Terrible lo de Alberdi: por el drama de toda una ciudad convertida en una isla amenazada y más terrible aún por un modo de hacer las cosas, en las que la imprevisión pierde siempre ante lo inevitable.
Hablaré de oído, no conozco la ciudad: según dicen los que saben, la vecina Formosa, enfrentada a una situación similar en el ’83, construyó una formidable barrera contra las aguas y que hoy es un lugar de esparcimiento y orgullo ciudadano. Es más: esa ciudad ofreció a los alberdeños lugar para estar y esperar que pase el inminente peligro.
Lo de las grietas en el muro de Alberdi no es algo nuevo: un año atrás ya habían advertido de las fallas que podían llevar a su colapso. El ministro y los responsables visitaron el lugar, no hay desconocimiento. Un año es bastante tiempo para tomar medidas correctivas en algo que demostró su importancia (Alberdi ya hubiera sido tomada por las aguas si no fuera por el muro).
¿Por qué no se hizo lo necesario? En un país capaz de construir Itaipú, no debería ser problema construir un muro contra el agua. ¿Será que es más fácil el plan B? ¿O sea, recurrir a Dios? De hecho no es extraño: recuerdo al ministro del Interior que pedía rezar para no ser asaltado.
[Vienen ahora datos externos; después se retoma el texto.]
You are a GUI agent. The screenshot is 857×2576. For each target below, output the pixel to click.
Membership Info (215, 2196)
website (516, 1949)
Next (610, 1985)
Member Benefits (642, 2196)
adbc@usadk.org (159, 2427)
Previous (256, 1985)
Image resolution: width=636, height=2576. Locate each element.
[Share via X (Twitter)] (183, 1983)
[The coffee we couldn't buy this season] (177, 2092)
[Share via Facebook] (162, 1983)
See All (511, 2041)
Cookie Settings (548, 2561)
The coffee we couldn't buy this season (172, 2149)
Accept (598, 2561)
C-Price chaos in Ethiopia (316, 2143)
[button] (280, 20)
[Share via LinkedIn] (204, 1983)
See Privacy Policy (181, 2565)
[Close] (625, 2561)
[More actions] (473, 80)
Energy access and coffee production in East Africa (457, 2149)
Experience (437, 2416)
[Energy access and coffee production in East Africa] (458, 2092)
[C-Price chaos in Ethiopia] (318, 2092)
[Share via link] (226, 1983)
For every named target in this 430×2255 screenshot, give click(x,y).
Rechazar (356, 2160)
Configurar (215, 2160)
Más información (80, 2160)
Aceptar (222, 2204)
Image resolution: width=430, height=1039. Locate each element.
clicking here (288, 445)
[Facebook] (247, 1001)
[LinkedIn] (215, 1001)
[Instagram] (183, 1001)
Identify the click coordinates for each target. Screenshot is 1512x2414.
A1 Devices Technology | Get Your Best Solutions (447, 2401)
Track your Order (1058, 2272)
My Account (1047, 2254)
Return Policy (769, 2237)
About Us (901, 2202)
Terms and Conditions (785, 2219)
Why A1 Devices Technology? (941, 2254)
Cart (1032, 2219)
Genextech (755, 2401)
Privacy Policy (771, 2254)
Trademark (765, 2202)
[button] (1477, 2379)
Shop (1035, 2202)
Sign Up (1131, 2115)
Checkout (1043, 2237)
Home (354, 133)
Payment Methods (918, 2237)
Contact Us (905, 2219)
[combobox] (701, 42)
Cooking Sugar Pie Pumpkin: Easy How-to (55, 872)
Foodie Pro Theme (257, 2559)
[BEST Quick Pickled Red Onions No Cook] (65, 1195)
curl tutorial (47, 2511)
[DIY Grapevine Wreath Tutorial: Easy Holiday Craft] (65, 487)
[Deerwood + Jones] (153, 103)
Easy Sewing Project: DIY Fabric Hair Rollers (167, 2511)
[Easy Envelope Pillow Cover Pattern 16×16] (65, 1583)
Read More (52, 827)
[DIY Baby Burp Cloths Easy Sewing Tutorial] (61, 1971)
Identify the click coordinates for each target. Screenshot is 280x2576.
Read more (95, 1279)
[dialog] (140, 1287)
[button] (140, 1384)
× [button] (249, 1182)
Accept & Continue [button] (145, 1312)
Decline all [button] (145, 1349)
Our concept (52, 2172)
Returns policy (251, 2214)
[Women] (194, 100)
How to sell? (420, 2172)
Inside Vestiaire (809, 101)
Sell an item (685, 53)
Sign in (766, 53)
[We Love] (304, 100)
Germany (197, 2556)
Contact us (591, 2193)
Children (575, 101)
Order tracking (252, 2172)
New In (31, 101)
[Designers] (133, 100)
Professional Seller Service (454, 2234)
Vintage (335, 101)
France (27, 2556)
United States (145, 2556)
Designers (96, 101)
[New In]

Hoy podemos saber con anticipación cuándo y cuánto lloverá y resulta casi una burla que nos veamos “sorprendidos” con el agua y que cada aumento del nivel sea una simple repetición de los hechos ya conocidos.
Entre los doctores, ingenieros y arquitectos formados en las mejores universidades cuesta creer que no haya dos, o tres o diez, capaces de dar la solución. O quizás el problema no sea ni el desconocimiento ni la imprevisión, sino el “nada me calienta” de las autoridades... y ese sí que es un problema más grave.